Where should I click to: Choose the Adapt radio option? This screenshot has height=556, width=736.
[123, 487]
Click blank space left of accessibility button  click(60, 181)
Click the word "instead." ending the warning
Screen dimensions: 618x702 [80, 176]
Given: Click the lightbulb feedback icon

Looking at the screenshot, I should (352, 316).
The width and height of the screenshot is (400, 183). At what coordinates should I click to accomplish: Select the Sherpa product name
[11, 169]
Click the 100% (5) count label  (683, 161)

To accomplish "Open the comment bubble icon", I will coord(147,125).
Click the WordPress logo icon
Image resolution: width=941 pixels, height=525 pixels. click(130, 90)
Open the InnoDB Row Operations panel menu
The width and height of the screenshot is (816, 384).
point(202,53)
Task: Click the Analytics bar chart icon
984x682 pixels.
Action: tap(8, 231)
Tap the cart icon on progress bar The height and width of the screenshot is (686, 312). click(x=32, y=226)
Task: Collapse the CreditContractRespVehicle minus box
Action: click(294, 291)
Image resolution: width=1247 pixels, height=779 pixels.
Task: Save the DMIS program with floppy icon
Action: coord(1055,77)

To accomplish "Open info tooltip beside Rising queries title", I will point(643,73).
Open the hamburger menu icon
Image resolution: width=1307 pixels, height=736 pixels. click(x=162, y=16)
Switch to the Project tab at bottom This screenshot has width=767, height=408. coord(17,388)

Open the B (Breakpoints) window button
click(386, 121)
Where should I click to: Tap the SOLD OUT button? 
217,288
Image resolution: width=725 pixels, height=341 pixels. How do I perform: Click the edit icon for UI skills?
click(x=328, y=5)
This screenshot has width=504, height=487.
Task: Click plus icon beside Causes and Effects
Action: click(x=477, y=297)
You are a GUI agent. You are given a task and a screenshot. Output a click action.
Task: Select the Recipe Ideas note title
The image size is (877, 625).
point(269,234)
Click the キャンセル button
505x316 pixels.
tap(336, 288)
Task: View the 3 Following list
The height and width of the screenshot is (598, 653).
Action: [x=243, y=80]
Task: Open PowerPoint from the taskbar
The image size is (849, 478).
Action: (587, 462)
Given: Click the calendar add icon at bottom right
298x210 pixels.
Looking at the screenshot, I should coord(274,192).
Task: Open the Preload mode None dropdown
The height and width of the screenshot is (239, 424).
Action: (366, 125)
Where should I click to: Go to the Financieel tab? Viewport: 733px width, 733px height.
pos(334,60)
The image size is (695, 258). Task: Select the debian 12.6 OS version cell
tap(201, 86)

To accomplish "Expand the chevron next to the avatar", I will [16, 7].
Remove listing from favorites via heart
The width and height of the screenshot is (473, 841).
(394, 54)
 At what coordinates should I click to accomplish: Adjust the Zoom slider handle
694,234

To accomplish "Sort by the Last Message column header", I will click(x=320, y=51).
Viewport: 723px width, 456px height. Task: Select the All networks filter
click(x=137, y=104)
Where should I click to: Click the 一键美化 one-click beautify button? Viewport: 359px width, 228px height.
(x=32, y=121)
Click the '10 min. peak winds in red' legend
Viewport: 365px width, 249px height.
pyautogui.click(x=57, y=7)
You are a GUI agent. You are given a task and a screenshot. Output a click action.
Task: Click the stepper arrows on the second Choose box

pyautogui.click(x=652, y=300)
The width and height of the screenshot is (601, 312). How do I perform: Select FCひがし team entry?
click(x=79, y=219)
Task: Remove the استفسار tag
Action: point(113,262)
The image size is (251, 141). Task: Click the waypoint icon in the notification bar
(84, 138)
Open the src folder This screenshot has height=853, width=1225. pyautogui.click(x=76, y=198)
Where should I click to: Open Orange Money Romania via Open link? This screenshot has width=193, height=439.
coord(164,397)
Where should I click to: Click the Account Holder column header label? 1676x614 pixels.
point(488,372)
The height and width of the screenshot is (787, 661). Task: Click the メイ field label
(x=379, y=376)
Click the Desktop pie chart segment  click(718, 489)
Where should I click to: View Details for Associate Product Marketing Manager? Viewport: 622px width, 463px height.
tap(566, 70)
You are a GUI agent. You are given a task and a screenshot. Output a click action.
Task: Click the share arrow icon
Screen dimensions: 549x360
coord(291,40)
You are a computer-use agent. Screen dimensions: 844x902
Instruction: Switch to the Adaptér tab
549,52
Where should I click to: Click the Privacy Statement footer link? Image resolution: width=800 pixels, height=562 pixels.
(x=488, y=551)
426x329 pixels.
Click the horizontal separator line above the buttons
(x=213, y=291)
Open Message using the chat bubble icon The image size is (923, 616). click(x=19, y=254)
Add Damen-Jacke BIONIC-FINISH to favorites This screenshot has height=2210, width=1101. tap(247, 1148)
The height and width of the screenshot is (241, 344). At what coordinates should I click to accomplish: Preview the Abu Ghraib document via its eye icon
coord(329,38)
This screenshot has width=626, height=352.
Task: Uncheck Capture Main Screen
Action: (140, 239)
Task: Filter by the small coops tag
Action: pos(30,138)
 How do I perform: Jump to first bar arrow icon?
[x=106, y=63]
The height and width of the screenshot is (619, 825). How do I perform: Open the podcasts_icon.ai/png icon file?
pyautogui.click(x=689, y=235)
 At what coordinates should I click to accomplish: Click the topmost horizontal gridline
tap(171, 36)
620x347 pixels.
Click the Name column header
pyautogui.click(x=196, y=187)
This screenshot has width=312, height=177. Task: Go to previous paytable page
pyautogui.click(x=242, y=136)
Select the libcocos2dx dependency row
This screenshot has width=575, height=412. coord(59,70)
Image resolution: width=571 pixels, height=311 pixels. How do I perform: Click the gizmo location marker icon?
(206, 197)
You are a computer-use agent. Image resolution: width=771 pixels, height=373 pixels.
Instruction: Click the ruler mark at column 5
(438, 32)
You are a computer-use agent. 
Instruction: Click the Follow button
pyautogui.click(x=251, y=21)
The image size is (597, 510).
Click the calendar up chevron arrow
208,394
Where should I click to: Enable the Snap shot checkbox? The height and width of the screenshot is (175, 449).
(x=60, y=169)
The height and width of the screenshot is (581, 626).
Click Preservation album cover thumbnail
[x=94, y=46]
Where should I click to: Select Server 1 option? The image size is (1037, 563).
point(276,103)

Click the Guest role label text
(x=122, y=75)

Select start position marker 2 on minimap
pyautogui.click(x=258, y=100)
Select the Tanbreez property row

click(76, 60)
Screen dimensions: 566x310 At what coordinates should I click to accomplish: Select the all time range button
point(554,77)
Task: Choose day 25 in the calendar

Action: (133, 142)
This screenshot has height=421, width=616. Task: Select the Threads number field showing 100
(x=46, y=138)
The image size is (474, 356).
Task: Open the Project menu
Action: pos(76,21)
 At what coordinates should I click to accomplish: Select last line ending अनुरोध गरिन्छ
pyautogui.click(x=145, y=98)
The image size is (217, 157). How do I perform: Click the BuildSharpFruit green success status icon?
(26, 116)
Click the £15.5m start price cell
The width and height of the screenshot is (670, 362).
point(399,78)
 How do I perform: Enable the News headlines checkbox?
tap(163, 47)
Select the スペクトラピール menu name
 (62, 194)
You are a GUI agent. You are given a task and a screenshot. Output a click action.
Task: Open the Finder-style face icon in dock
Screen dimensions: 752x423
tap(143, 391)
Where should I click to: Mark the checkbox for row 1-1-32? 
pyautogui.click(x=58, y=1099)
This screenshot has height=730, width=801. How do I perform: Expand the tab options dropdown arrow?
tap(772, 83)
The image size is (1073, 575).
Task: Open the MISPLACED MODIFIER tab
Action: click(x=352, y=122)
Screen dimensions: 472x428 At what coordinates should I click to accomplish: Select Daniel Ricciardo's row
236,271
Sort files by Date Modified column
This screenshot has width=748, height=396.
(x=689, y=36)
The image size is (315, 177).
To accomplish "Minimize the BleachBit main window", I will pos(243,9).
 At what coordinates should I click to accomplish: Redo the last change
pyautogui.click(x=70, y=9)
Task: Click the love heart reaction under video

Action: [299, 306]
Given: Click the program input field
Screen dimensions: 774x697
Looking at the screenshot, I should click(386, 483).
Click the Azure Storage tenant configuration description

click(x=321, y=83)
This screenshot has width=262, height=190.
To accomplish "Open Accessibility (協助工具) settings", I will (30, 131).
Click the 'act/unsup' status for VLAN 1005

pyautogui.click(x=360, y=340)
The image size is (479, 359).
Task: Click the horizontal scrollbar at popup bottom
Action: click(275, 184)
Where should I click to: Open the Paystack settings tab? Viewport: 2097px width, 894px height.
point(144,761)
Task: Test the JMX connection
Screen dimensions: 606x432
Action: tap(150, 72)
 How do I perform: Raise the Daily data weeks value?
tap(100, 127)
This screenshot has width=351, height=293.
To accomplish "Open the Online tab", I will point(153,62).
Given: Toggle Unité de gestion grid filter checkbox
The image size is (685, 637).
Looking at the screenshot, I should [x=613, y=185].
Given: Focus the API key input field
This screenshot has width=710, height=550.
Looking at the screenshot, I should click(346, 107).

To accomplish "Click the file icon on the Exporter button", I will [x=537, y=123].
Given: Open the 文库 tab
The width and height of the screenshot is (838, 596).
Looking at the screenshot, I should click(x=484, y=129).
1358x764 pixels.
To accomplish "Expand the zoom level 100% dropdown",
————————
YOUR OBJECTIVE: Set down, exactly as they appear above, all lines from the one that has "505x316 pixels." down to the one that has "Given: Click the calendar", including those two and no others.

COMPLETED TASK:
505x316 pixels.
tap(336, 288)
Task: View the 3 Following list
The height and width of the screenshot is (598, 653).
Action: [x=243, y=80]
Task: Open PowerPoint from the taskbar
The image size is (849, 478).
Action: (587, 462)
Given: Click the calendar add icon at bottom right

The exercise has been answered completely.